Thursday, July 5, 2012

Halfway through

The Yankees have played exactly half of their regular season games before heading to Boston for a 4-game trip to close out the first half before the All-Star break. The Yankees are a team that is built on power and pitching and when those two things do not add up, they don't win many games. Thus far through the season, the Yankees have won one game without hitting a home run. That is the lowest in Major League Baseball. However, they have hit 126 home runs through 81 games. That is six more home runs than the next best team in that category. In June, the Yankees went 20-7, their highest winning month this season and since 2009. In that month, the starting pitching carried the Yankees. Their starters were lights out and not one of them pitched to more than a 3.03 ERA during the month. Hiroki Kuroda and Ivan Nova had months they will never forget and Hughes bounced back nicely by winning four games against one loss during June.

The hitting in the month of June was nothing to write home about with the expections of Cano, Swisher and Chavez. Cano had a monster month, hitting .340 with a .740 OPS. Swisher had a healthy .321 batting average and Chavez hit .286 with a couple of clutch hits. The rest of the lineup slumped in the batting average department but thrived in the power categories. The Yankees scored the third most runs in baseball during June, mostly manufactured by the long ball. The offense is what it is: a home run hitting team. Brett Gardner and Eduardo Nunez are not with the team to give them speed on the bases and in Gardner's case in the outfield. The Yankees have had to make do with Raul Ibanez and Andruw Jones platooning in left field. The older outfielders are surely past their prime but will make the routine plays.

In the second half of the 2012 season, expect the Yankees to gain the speed element when Gardner comes off the disabled list. You have to think that Nunez will be called back up as a bench player down the stretch. Ibanez and Jones will return to their DH duties and the outfield will once again be one of the best in baseball. The Yankees have been rumored to be looking at starting pitchers on the trading block, such as Matt Garza, Ryan Dempster and Zach Grienke. The three pitchers mentioned will surely have steep price tags, so the Yankees will try to look from within to fill the needs at starting pitching if Freddy Garcia and David Phelps do not work out. They will be getting Sabathia back after the break which is already an upgrade.

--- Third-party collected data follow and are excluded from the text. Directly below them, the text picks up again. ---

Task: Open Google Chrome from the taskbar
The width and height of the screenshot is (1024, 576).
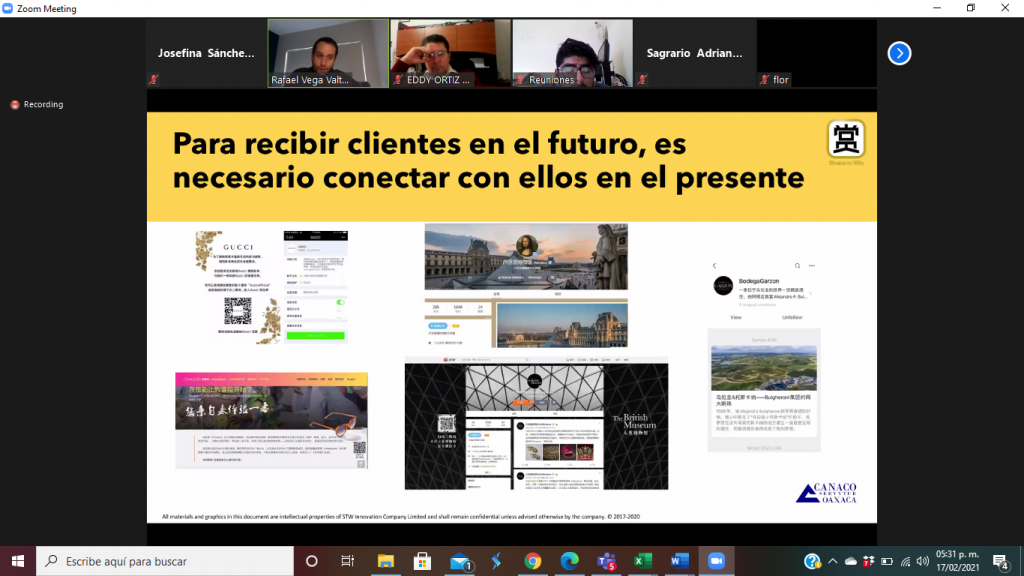Action: [x=533, y=561]
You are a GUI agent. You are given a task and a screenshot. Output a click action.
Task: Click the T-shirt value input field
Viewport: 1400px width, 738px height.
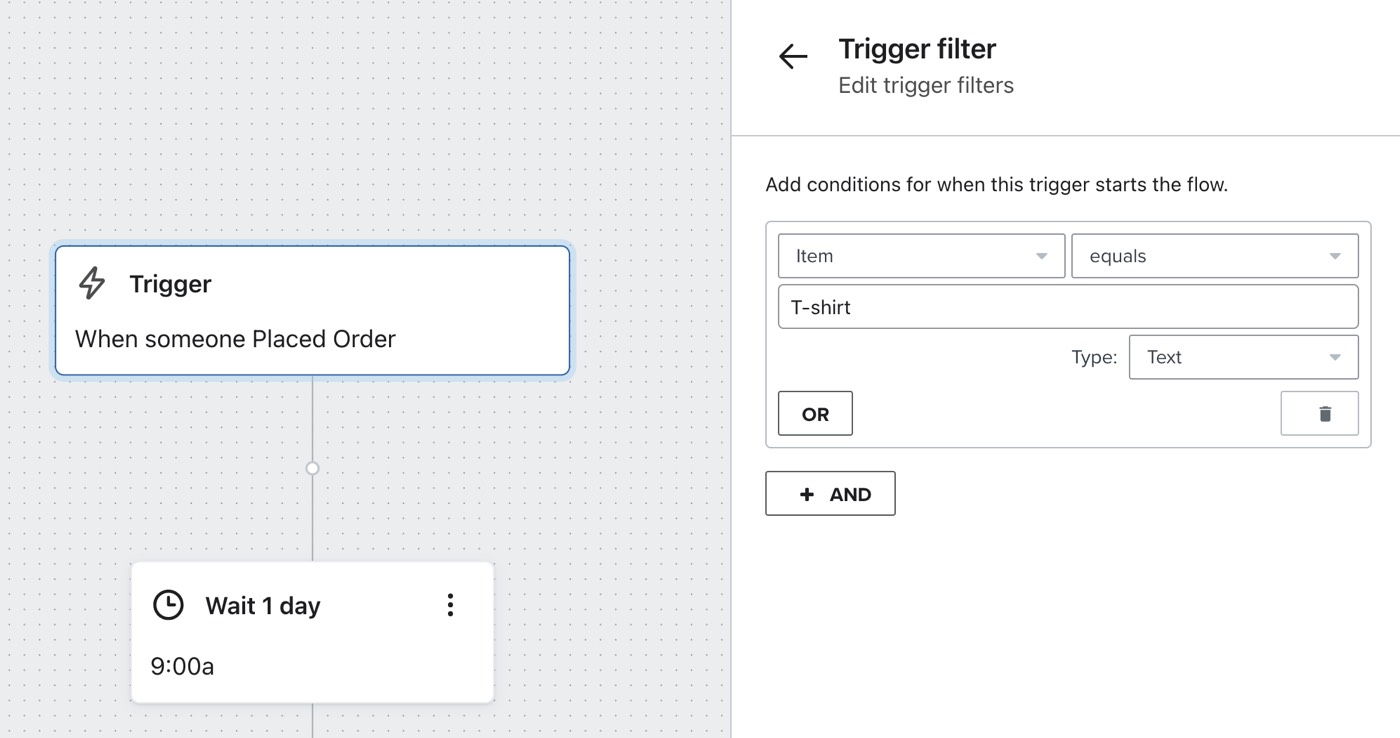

To conclude, the Yankees have a post-season worthy team that still has a lot of work to do if they want to get to the promise land. Their pitching has been stable of late and their lineup depends heavily on the long ball. If they want to compete in the playoffs, the Yankees have to play station to station baseball and go back to their winning ways that won them four rings in five years during the dynasty era.